Battle Strategy Three: Give Thanks

A few weeks ago I was watching a series of Instagram Stories, and it seemed like every single story triggered a little jolt of jealousy in me: one after another, after another, after another. There truly are endless opportunities for jealousy to show itself day in and day out, and the more I ruminate on what I wish for, I forget all that I have already been blessed with. And I know I’m not alone.

I’ve heard countless women say, “The hardest part of jealousy is not appreciating what you have.”

When we are thankful, we worship God for all the ways He has blessed us. When we are jealous, we resent God for how He is “holding out” on us.

I know it’s hard to come to terms with this ugly truth inside our hearts, but I love you so I’m keeping it real here: You weren’t meant for entitlement; You were meant for worship.

I truly believe that jealousy can be countered by thankfulness. To fight this battle against The Knot, we need to change our wishing to thanksgiving.

This concept is a lot easier said than done though. Why is it so difficult for us to be thankful?

I believe we struggle to be thankful because jealousy stems from an internal sense of entitlement. We cannot experience true thankfulness while still possessing an entitled heart.

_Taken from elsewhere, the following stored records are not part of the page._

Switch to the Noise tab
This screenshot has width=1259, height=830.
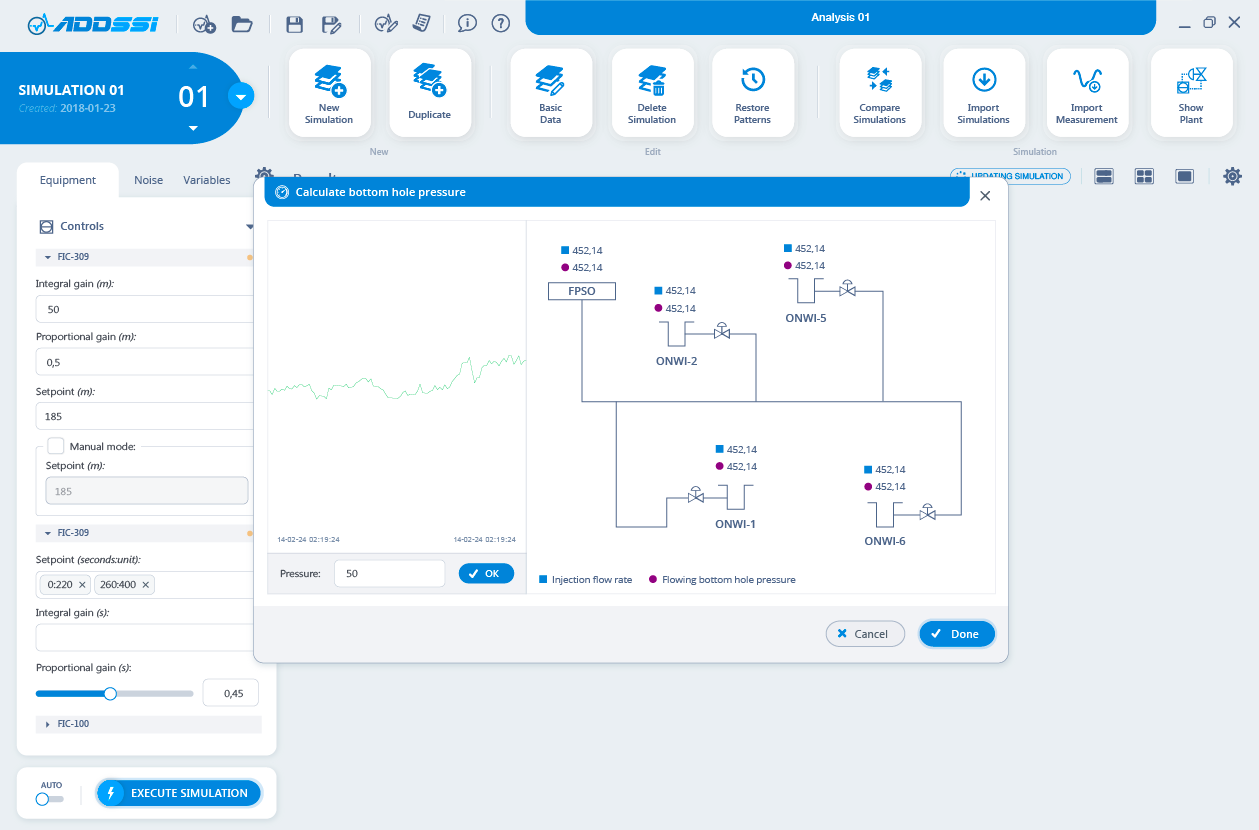point(148,180)
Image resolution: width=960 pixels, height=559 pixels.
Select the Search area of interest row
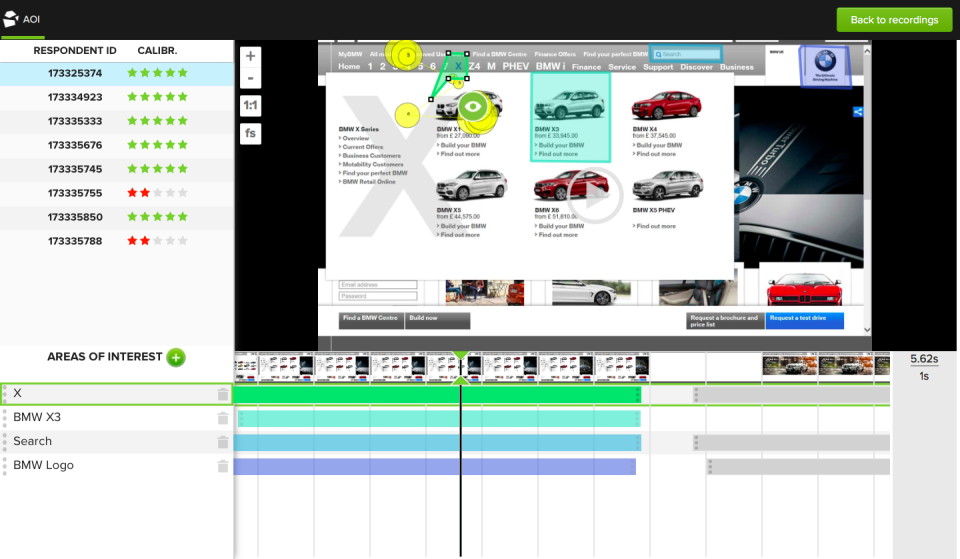100,442
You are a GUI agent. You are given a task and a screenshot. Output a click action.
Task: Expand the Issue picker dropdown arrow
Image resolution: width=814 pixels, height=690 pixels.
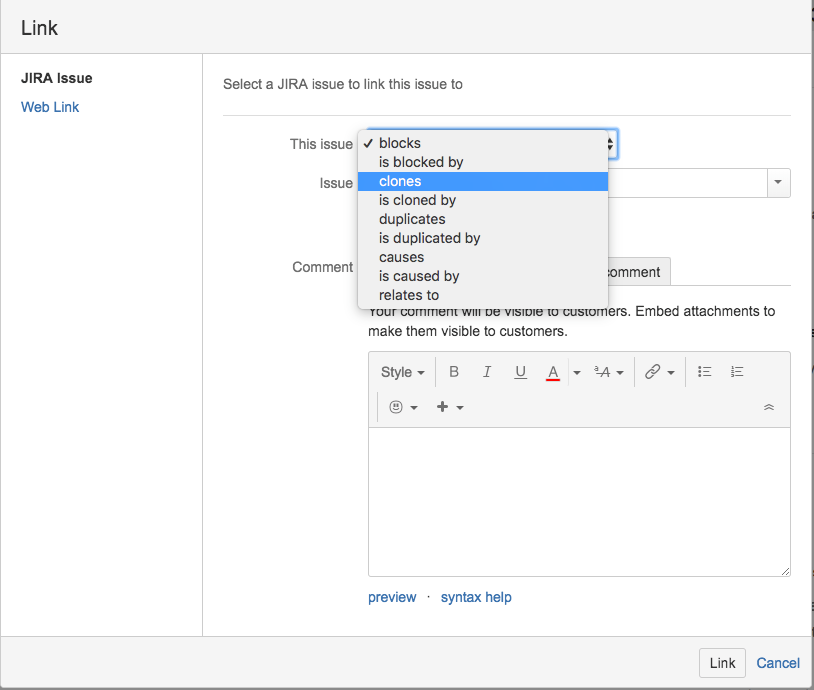click(778, 183)
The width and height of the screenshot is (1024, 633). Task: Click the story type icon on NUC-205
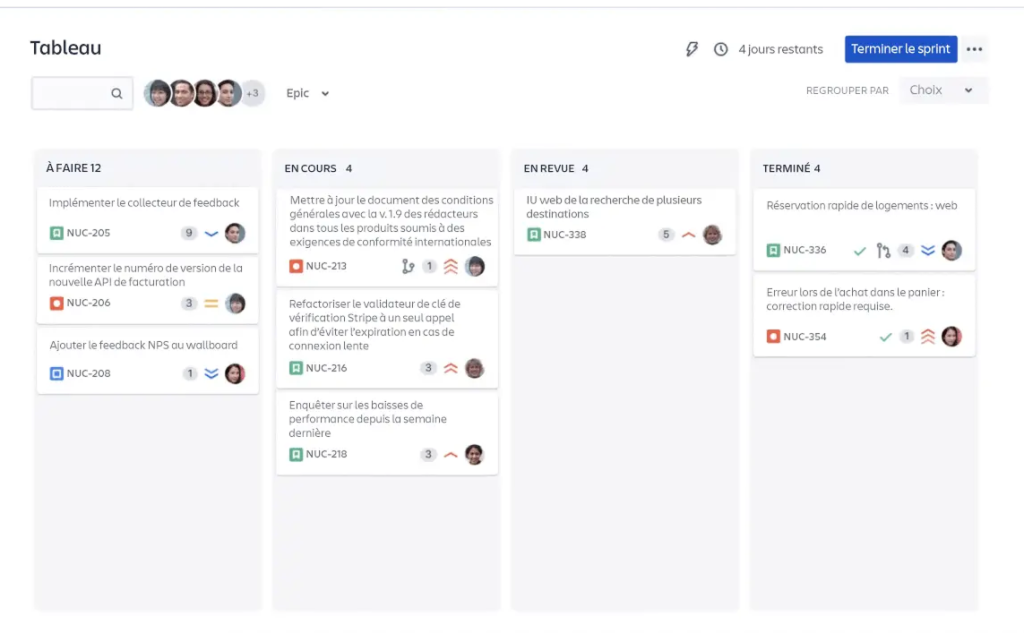click(57, 233)
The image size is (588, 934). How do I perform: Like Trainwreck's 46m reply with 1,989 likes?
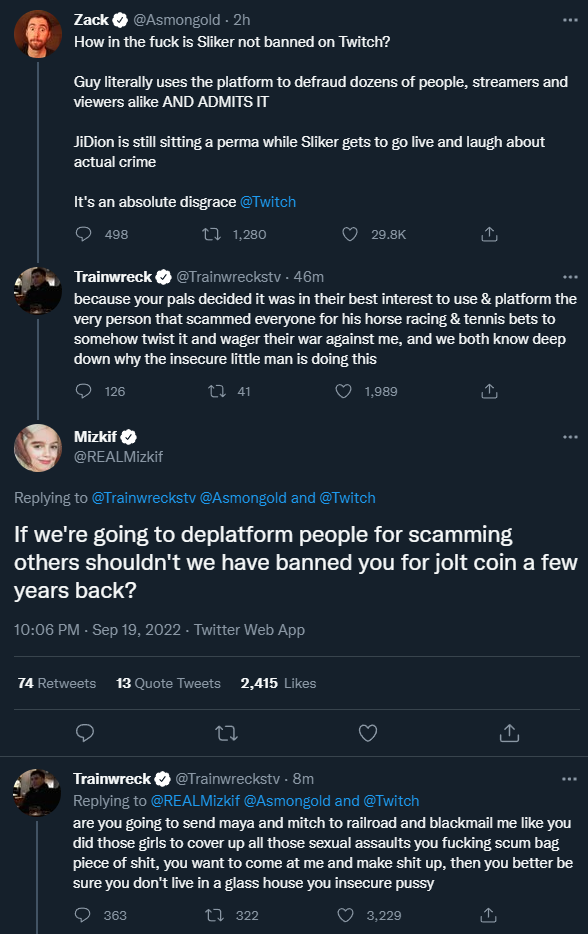[343, 391]
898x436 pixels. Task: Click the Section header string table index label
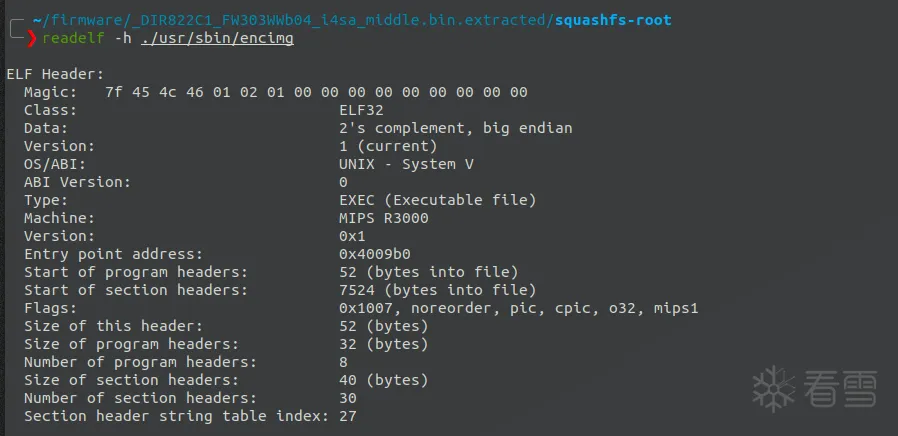(175, 416)
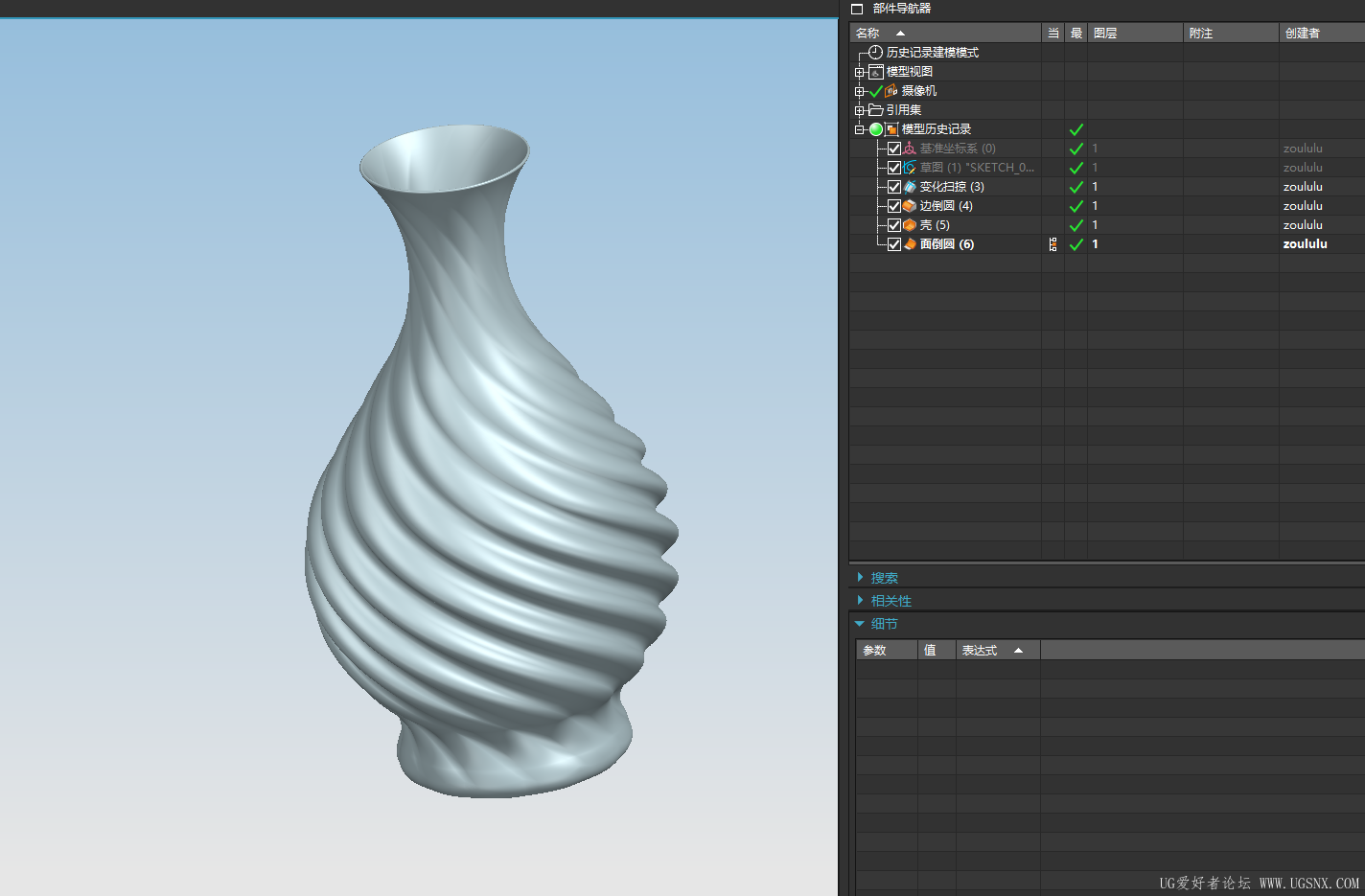Click the 变化扫掠 (3) feature icon

[910, 187]
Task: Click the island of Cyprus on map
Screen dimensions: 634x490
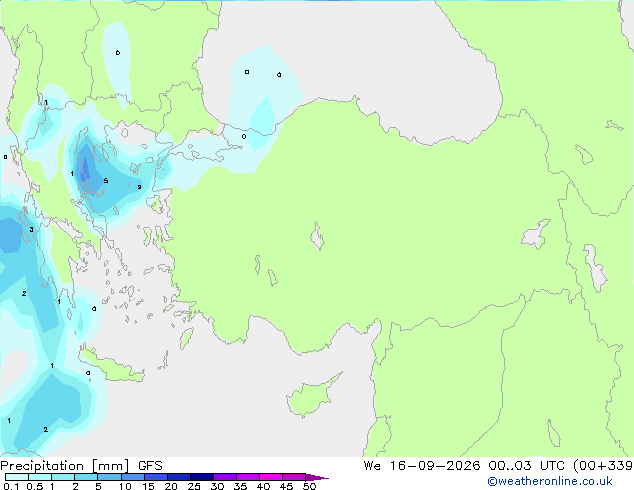Action: (311, 396)
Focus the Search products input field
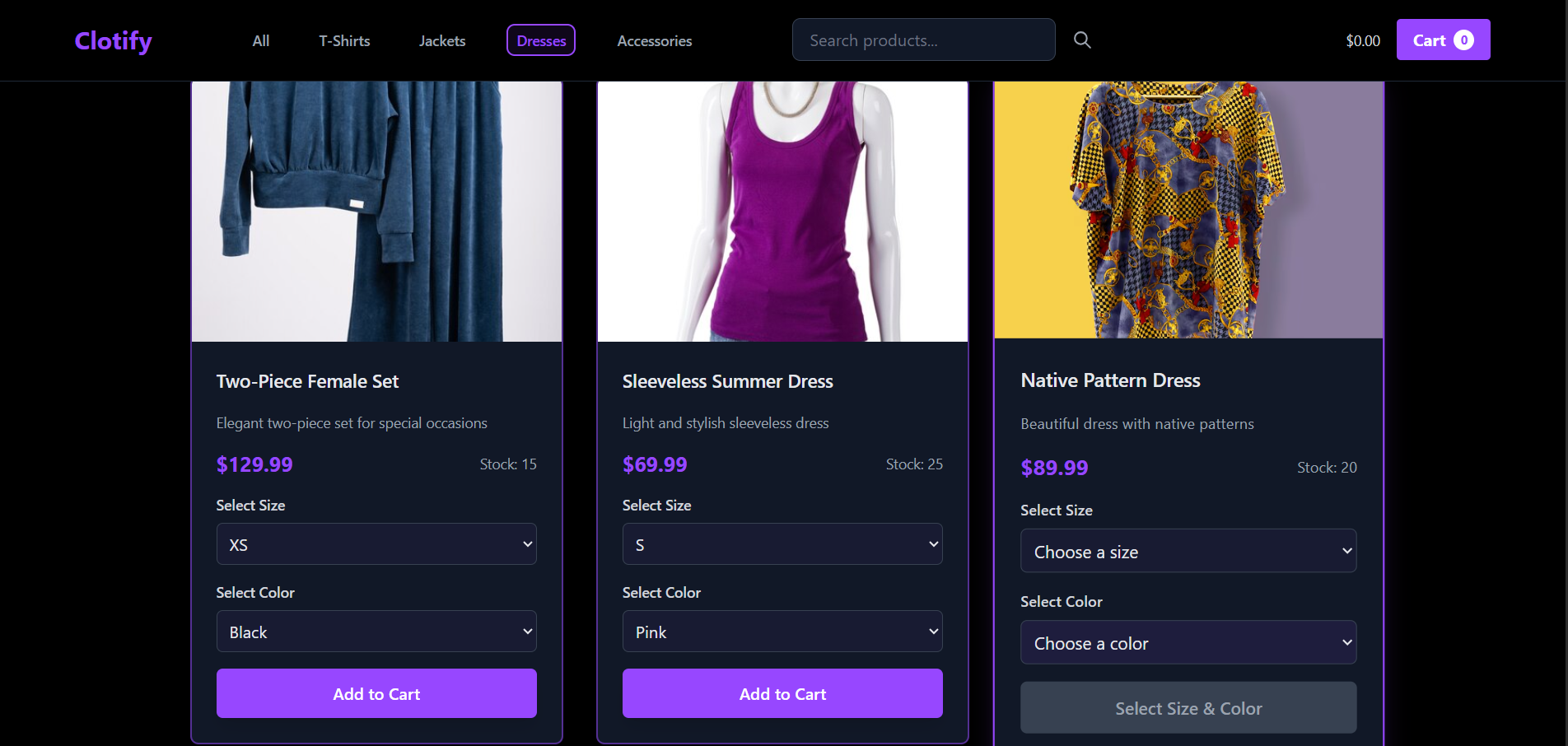This screenshot has width=1568, height=746. pyautogui.click(x=923, y=40)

Underneath a quiet, “I wish my life looked as exciting as her” lingers I deserve adventure and fun.

 Behind a “why can’t I look like that?” hides I deserve to look a certain way, and I deserve to have others admire me.

 Within “Why does she get this role?” is I deserve that because of my qualifications, talents, or seniority.

We convince ourselves that God owes us. He owes us a happy life, a spouse, children, a fulfilling career, healthy bank account…the list goes on and on.

We lose sight of WHO God is, and instead care more about WHAT he can give. Yet the irony of it all is that once we receive what we have asked for, we no longer view it as a gift. Rather, we believe we’ve deserved it all along.

Paul writes to the people of Corinth, “What do you have that you did not receive? And if you did receive it, why do you boast as though you did not?” 1 Corinthians 4:7

In other words, everything you have is a gift from God, yet you brag as if you earned it yourself.

We need a heart adjustment if we are going to win this fight.

Do you remember when you first started driving your current vehicle? The moment you climbed into that Toyota Camry, you could not stop seeing the same car all over the roads. Before you acknowledged the Camry, you had no idea how many were driving the streets. Your initial awareness developed a sensitivity to that car.

In the same way, when we begin to make ourselves aware of the good gifts and ways that God has blessed us, we develop a sensitivity to His goodness- noticing more and more to be thankful for.

Developing this awareness can be done in practical ways such as

  • A Thankfulness Journal: Write down something you are thankful for everyday.
  • An Acknowledgement Jar: Add a few things you accomplished everyday. You can read more about my experience with the Acknowledgement Jar on author Kathi Lipp’s blog here.
  • Giving Thanks in Prayer: Literally thanking God for everything you have.
  • Sharing Thanks: Telling your spouse or roommate what the two of you are grateful for every day.

The key is to be consistent and specific, making this an every day habit and being descriptive about what you are thankful for and why.

When you realize every little thing you have is a gift, your sense of entitlement will slowly dissipate. And this is where the real power is found. The script in your mind will completely alter in times when you could feel jealousy.

“I wish I could be as smart as her” is distracted by “What an incredible gift it is that I have the opportunity to attend this school and further my education, learning and growing and being challenged. Thanks God!”

“My kitchen never looks as tidy as hers” changes to “I am so thankful to be able to buy the good and healthy foods that I love. It’s amazing that I can cook something great for my family. Dirty dishes mean full bellies and family time around the table. Thanks Lord!”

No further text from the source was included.